— WHAT THE TASK REQUIRES —
Two lines mark the range in the entries below: the one holding "Viewport: 1536px width, 784px height." and the one holding "Viewport: 1316px width, 909px height.". Set down those two and all lines between them, exactly.

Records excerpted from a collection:
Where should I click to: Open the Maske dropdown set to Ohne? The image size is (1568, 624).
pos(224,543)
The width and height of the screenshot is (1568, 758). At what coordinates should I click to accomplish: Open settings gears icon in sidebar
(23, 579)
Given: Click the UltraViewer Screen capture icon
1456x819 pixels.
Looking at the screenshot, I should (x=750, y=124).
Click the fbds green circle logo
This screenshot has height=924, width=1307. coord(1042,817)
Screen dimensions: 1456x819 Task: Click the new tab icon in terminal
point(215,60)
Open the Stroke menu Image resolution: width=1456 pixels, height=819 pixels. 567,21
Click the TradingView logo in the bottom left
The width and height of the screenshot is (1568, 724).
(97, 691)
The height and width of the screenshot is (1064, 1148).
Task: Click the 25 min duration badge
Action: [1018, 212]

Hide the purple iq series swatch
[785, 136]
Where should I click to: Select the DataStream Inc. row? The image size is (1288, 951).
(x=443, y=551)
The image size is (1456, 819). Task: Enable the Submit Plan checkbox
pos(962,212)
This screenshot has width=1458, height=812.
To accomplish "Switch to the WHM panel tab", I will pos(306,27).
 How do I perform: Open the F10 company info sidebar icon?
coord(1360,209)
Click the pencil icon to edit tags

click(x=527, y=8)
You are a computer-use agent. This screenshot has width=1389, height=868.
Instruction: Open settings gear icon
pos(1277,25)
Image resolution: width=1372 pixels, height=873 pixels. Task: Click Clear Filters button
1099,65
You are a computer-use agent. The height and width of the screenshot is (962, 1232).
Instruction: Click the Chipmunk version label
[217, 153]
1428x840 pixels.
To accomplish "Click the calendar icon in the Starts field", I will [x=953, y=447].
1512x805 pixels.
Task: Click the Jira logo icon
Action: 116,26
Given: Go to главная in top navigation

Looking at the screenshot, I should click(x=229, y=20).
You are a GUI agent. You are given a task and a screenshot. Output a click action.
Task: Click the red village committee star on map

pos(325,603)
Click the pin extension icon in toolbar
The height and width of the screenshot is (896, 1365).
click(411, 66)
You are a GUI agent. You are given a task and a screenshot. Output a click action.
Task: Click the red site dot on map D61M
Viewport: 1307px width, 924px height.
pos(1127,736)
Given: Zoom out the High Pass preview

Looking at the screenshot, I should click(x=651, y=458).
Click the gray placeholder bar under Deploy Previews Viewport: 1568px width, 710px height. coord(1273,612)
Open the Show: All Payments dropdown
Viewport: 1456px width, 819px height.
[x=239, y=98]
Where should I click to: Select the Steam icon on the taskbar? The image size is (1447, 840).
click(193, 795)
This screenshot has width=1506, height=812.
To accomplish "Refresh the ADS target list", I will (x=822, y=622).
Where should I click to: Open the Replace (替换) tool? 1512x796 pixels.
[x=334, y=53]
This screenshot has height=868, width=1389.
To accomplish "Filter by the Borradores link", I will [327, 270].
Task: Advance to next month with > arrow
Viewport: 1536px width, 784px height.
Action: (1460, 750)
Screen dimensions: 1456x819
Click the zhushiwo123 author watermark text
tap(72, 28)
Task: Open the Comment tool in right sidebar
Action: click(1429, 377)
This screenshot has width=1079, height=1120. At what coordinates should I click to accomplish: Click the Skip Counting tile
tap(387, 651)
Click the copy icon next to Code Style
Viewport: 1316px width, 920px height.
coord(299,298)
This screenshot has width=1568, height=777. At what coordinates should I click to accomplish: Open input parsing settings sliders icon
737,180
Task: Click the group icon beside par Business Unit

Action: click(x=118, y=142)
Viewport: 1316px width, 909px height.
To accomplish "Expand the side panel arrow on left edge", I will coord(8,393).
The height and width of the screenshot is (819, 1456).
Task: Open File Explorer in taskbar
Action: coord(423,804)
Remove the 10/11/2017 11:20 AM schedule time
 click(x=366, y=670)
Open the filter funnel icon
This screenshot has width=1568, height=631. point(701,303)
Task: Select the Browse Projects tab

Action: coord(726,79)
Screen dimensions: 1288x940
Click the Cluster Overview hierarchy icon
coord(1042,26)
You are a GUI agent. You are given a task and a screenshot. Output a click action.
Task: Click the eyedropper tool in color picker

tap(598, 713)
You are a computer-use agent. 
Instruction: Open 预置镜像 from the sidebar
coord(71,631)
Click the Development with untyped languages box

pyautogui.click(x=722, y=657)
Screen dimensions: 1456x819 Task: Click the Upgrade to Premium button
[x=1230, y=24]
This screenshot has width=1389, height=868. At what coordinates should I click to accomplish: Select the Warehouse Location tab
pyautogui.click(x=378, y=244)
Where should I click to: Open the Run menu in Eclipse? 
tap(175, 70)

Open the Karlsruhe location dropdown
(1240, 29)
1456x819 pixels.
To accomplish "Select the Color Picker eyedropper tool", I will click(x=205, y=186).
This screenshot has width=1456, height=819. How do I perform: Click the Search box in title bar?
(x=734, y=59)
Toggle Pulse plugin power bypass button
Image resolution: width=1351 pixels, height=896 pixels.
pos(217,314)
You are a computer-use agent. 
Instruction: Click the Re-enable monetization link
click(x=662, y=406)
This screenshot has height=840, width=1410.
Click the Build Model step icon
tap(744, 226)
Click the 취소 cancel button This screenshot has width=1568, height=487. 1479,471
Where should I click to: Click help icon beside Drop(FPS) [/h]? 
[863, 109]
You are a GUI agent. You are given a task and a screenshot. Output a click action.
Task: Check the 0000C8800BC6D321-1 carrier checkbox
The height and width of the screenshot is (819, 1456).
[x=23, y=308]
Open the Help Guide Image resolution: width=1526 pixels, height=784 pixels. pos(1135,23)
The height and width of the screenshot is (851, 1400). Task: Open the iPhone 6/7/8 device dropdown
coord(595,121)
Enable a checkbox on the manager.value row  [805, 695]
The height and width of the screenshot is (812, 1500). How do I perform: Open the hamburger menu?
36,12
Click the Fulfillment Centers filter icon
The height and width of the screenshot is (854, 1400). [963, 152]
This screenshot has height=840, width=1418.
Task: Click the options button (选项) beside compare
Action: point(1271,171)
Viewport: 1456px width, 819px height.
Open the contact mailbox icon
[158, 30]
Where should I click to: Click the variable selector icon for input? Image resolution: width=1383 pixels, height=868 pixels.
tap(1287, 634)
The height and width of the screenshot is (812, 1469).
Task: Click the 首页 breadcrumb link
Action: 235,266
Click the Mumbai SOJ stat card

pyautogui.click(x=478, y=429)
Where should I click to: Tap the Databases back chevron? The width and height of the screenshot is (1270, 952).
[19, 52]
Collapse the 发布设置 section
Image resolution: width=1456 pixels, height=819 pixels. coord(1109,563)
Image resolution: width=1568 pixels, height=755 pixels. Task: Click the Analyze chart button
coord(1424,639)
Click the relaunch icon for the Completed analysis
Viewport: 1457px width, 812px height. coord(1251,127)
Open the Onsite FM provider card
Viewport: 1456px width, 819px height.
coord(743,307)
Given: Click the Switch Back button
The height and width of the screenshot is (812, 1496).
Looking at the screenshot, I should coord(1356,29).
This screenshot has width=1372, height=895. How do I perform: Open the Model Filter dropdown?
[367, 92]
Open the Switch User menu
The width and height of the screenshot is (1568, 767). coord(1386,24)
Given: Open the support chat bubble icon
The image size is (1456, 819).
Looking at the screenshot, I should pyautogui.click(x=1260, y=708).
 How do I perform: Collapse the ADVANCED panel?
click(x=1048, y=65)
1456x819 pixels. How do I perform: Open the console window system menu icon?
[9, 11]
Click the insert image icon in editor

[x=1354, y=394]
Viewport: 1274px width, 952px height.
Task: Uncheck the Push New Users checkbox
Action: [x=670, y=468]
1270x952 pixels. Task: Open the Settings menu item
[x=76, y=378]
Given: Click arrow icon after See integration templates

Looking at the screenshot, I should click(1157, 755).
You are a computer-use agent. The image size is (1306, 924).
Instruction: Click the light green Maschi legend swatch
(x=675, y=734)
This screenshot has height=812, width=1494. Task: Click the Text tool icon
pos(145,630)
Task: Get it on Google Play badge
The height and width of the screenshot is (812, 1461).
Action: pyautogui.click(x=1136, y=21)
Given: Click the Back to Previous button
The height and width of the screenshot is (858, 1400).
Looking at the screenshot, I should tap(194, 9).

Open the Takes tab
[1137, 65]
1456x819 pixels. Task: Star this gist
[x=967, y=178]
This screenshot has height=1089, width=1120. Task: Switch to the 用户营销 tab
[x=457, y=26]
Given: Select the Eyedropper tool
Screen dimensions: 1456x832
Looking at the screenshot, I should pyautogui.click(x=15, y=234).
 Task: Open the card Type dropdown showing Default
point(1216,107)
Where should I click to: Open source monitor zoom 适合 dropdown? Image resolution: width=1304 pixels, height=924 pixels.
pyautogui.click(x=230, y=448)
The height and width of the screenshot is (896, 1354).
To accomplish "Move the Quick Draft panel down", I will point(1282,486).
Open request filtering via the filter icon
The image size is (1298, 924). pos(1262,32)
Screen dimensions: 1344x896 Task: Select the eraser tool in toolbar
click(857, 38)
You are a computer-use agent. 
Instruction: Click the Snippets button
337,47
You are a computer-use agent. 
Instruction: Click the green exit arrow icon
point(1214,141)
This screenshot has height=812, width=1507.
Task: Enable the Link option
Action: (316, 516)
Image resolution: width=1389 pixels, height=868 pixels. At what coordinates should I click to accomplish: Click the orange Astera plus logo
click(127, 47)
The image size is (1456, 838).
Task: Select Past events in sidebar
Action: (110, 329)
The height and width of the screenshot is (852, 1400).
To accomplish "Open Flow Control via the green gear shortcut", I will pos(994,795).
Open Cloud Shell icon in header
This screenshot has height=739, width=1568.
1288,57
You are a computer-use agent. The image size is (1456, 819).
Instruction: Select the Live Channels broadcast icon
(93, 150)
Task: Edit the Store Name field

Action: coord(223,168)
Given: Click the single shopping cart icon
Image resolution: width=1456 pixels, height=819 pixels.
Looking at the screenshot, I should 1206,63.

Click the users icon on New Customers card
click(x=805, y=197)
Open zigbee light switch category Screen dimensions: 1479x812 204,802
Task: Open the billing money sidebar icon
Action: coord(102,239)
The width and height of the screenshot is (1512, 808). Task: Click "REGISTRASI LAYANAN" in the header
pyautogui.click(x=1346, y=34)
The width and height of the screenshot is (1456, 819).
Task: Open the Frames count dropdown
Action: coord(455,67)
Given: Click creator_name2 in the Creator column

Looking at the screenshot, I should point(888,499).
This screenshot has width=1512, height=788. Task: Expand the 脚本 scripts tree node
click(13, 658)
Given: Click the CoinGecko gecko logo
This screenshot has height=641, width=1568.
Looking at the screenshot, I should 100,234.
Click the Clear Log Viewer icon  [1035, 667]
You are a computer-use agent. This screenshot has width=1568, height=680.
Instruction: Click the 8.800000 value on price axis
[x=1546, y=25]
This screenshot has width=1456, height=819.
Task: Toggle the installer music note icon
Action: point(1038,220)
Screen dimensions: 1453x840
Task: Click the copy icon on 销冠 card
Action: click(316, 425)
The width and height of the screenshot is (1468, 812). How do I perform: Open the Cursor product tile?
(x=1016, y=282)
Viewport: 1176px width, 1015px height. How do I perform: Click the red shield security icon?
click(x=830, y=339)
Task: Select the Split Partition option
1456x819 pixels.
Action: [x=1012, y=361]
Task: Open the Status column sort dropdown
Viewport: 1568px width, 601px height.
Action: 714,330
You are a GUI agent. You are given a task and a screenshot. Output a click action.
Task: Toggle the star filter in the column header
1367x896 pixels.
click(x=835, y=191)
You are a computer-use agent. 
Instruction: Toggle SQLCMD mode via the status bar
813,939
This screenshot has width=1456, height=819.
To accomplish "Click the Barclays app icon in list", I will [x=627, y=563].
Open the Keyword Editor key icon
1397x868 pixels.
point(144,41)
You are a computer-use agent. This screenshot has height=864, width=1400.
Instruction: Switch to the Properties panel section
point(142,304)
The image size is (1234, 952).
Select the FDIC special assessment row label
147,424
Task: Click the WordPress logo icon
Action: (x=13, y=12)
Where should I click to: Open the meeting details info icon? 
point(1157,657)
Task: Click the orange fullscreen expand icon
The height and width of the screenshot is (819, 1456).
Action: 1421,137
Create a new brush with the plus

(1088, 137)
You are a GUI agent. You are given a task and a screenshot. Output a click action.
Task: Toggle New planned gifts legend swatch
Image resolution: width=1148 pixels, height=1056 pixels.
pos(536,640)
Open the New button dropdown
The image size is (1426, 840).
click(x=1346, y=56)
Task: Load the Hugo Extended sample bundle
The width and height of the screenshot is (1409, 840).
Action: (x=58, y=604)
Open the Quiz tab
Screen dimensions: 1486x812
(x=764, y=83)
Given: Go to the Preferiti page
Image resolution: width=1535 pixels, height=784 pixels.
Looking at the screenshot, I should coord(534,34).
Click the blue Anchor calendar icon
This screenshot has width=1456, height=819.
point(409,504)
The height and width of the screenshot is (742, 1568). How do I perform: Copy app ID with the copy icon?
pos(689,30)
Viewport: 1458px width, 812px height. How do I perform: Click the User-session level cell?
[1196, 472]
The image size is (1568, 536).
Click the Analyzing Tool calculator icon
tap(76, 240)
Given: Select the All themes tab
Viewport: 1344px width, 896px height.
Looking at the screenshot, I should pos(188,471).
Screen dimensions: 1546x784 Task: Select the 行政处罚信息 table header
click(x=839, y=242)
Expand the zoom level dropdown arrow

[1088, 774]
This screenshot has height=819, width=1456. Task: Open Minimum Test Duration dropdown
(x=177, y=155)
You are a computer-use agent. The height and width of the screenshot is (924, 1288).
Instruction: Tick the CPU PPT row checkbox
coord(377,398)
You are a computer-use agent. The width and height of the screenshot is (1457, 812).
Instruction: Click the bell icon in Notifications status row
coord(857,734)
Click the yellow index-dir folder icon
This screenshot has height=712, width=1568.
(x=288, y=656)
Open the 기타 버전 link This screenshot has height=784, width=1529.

— COMPLETED EXERCISE —
Viewport: 1536px width, 784px height.
Action: (1460, 750)
Screen dimensions: 1456x819
Click the zhushiwo123 author watermark text
tap(72, 28)
Task: Open the Comment tool in right sidebar
Action: click(1429, 377)
This screenshot has width=1079, height=1120. At what coordinates should I click to accomplish: Click the Skip Counting tile
tap(387, 651)
Click the copy icon next to Code Style
Viewport: 1316px width, 920px height.
coord(299,298)
This screenshot has width=1568, height=777. At what coordinates should I click to accomplish: Open input parsing settings sliders icon
737,180
Task: Click the group icon beside par Business Unit

Action: click(x=118, y=142)
Viewport: 1316px width, 909px height.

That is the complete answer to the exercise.